Ethical apologetics would examine oppositions to the Christian faith from the issues arising in ethics. These issues are not always new but may be old ethical conversations that have recaptured the public’s attention once again. Such topics can include abortion, LGBTQ issues, race conversations, and questions involving justice. The Christian response to these issues is often considered unsatisfying and, as a result, non-Christians believe that the Christian worldview does not provide sufficient answers to ethical questions. Ethical apologetics would seek to provide biblically grounded answers to complex ethical concerns in a winsome manner.
If the focus has truly changed, then the Christian apologetic approach must also change accordingly. Rather than rely on traditional arguments for God’s existence or on an appeal to a cultural methodology, apologetics today should focus on the pressing ethical concerns. This is not to say that older apologetic methods are unimportant, but, rather, that they may miss the point. The watching world is grappling with complex and difficult ethical questions and often believes the response from a Christian worldview to these ethical concerns is unappealing or uninformed. An effective Christian apologetic takes into account the ethical questions and dilemmas of the day. What are some ways to do this? Here are some steps to consider.
1. Be familiar with the ethical debates of the day.
In order to engage in ethical apologetics, you must first be aware of what ethical topics are currently being discussed. While some topics continue to capture public discourse, new ethical dilemmas arise as technology and culture progress. Remaining cognizant of the surrounding conversations will help ethical apologists identify where to focus their attention.
2. Know the biblical response to the ethical issues.
Just as it is important to be familiar with the ethical topics of the day, it is just as important to know what a strong biblical response is. Apologetic engagement should never be devoid from scripture and theology. Thus, understanding the biblical position on each ethical question forms the foundation for your apologetics.

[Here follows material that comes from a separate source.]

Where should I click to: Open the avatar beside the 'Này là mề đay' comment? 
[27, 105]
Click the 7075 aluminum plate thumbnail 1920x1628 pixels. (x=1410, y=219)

3. Understand the other side.
Confidence in your apologetic response does not mean you can be ignorant of the other side. Even though a Christian ethical apologetic may be antithetical to a secular approach on ethical topics, Christians should take time to understand the arguments and reasoning from the other perspective. Understanding the other side helps us see why people are attracted to those positions and where rhetorical adjustments can be made with the Christian response.

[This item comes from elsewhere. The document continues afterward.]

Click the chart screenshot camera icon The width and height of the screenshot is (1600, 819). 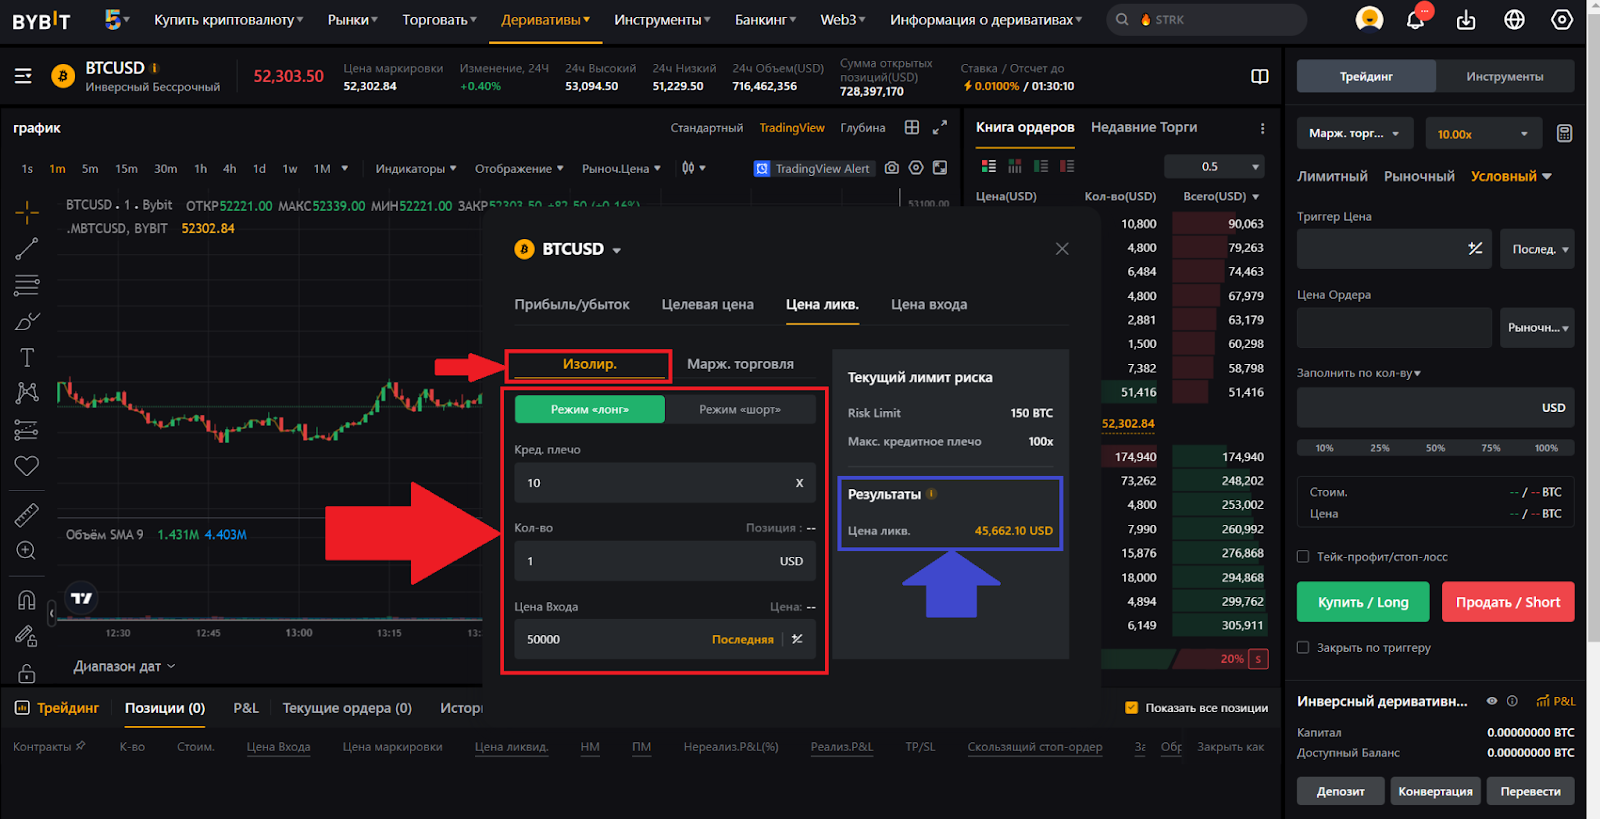pos(891,168)
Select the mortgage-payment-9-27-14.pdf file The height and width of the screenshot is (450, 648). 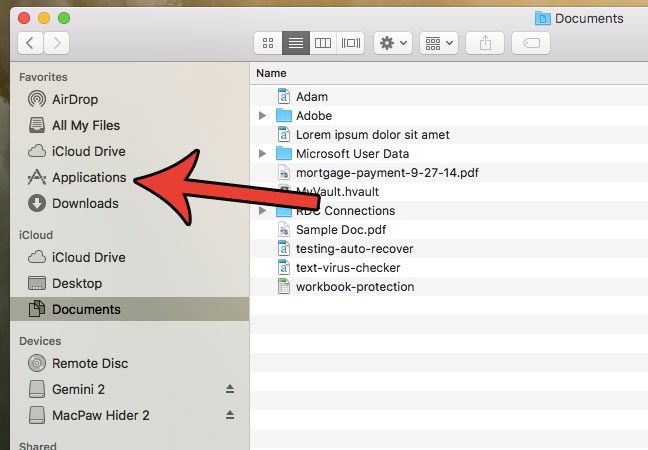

4. Represent Christian ethics with love and grace.
Regardless of whether we stand on the right side of truth, our representation of that truth must not come across as mean-spirited or arrogant. Rather, Christian apologetics must be grounded in love and gentleness for our neighbors.
Christian apologetics is an important part of the Christian evangelism and ministry. However, we must recognize that the questions Christian apologetics helps to answer are always changing. What was once the roadblock to faith before may no longer be the case as different issues grip the culture of the day. Ethical apologetics may be the way forward as the culture wrestles with complex ethical questions.